The development of metabolic syndrome, characterised by insulin resistance, abdominal obesity and blood lipid changes, is a risk factor for a number of serious diseases such as diabetes, cardiovascular disease and obesity. Insulin resistance is a complex phenomenon and is not fully understood but is theorised to be caused by ectopic fat accumulation, particularly in the liver and skeletal muscle. The increased supply of triglycerides and free fatty acids that causes non-adipose fat accumulation, may be the result of high fructose diets, which are known to increase de novo lipogenesis in the liver, as has been demonstrated in humans studies and animal models. The fat accumulation in skeletal muscle may decrease the ability of the tissue to oxidise fatty acids and therefore allow accumulation of lipids metabolites in the form of diglycerides, long chain fatty acyl-CoA, ceremides and sphingolipids that may interfere with the insulin signalling pathway (figure 1).
Figure 1. Possible mechanism leading to insulin resistance based on high intakes of dietary fructose.

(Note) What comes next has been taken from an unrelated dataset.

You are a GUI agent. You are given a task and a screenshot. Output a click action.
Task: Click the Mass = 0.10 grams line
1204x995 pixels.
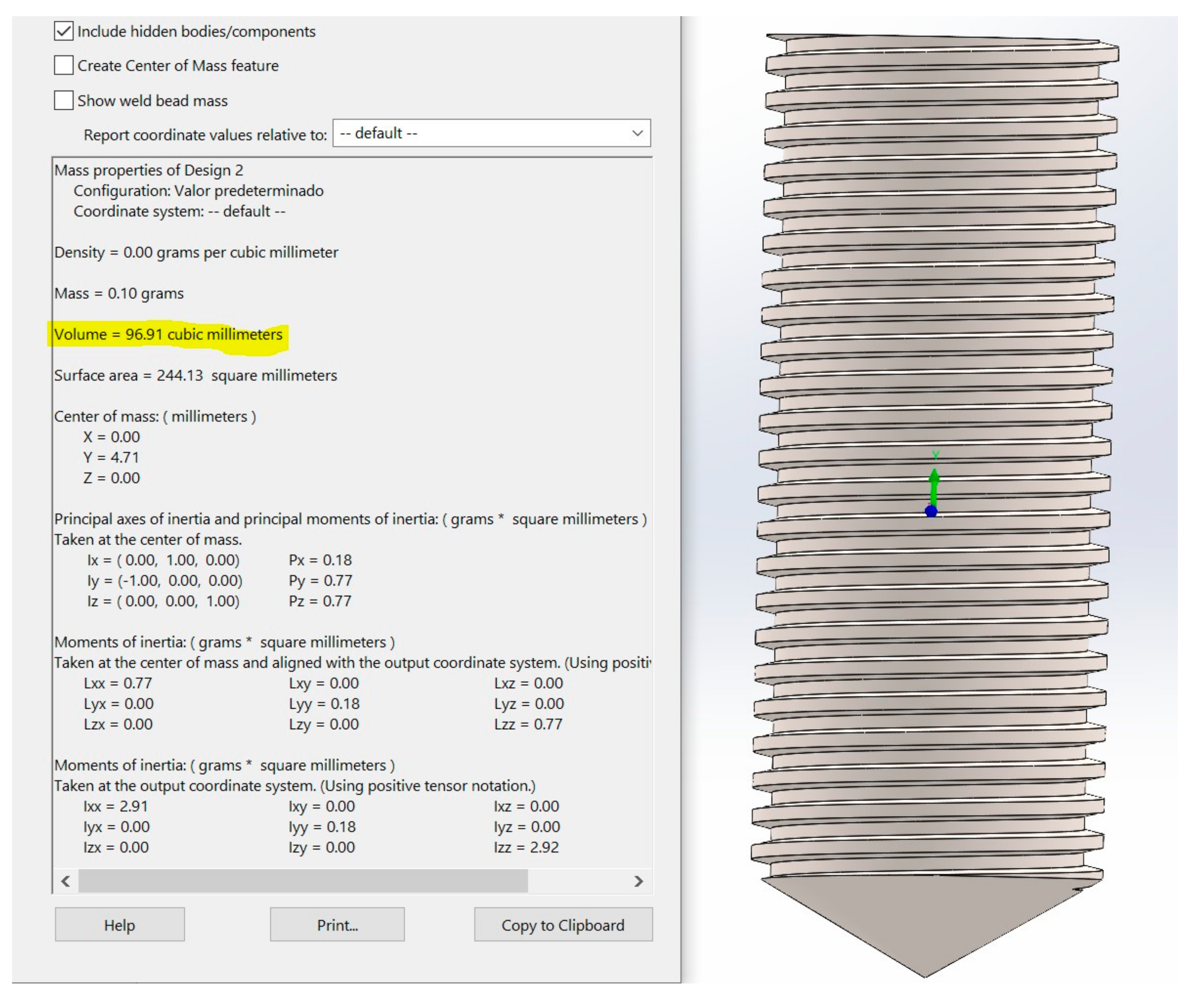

Dietary intervention to treat obesity caused by the metabolic syndrome has traditionally centred around creating a negative energy balance by forced exercise in combination with calorie restriction. However the long-term failure rate of such diets is extremely high, and this is likely due to the underlying metabolic dysfunction that remains despite apparent weight loss. Without treatment of the underlying insulin resistance through reversal of the fatty acid accumulation in the skeletal muscle, exercise cannot be effective long-term because the skeletal muscle has an impaired ability to oxidise fatty acids. In addition, insulin resistance decreases glycogen stores, thus further lowering the work output of muscle. Reducing calorie intake, often without any consideration of the quality of the diet, ensures that the supply of fatty acids and lipids to muscle and liver maintain insulin resistance. A strategy to decrease the underlying metabolic dysfunction is therefore necessary to treat obesity.
Dietary interventions to improve insulin sensitivity have been investigated, and a number have proved successful. In particular, the use of long-chain polyunsaturated fatty acid (PUFAs) may be beneficial. For example, researchers1 have used a single-blind cross-over study to investigate the effects of 3 types of high fat meal on the insulin sensitivity of 10 insulin resistant men. The fat meals were either high in saturated fatty acids (SFAs) (palmitate), monounsaturated fatty acids (MUFAs) (olive oil) or high in PUFAs (safflower oil and fish oil). Fatty acid uptake, as measured by assessing arteriovenous fatty acid concentrations across the forearm muscle, was lower for the PUFA meal compared to the other treatments. In addition, the SFA meal caused significant increases in plasma insulin and glucose compared to the PUFA meal, with the MUFA meal having an intermediate effect. The PUFA meal also induced less down-regulation of the pathways involved in fatty acid oxidation.
These results suggest that the PUFAs in safflower oil and fish oil decrease fatty acid up-take to skeletal muscle, which may have beneficial effects on insulin resistance. Fish oil is a rich source of eicosapentanoic acid (EPA, C20:5 (n-3)) and docosahexanoic acid (DHA, C22:6 (n-3)), and safflower is a rich source of γ-linolenic acid (GLA, C18:3 (n-6)). Plasma triglycerides were unchanged between treatments suggesting that reduced circulating levels of lipid were not responsible for the reduced uptake to muscle. Instead the lower insulin levels may have decreased lipoprotein lipase activity, reducing fatty acid uptake. In addition the fatty acid transfer protein CD36 (fatty acid translocase) is unregulated by insulin, and the lower insulin levels seen with PUFAs may have further decreased fatty acid uptake. PUFAs may therefore decrease fatty acid uptake to skeletal muscle by reducing postprandial insulin levels, with subsequent improvements in insulin resistance.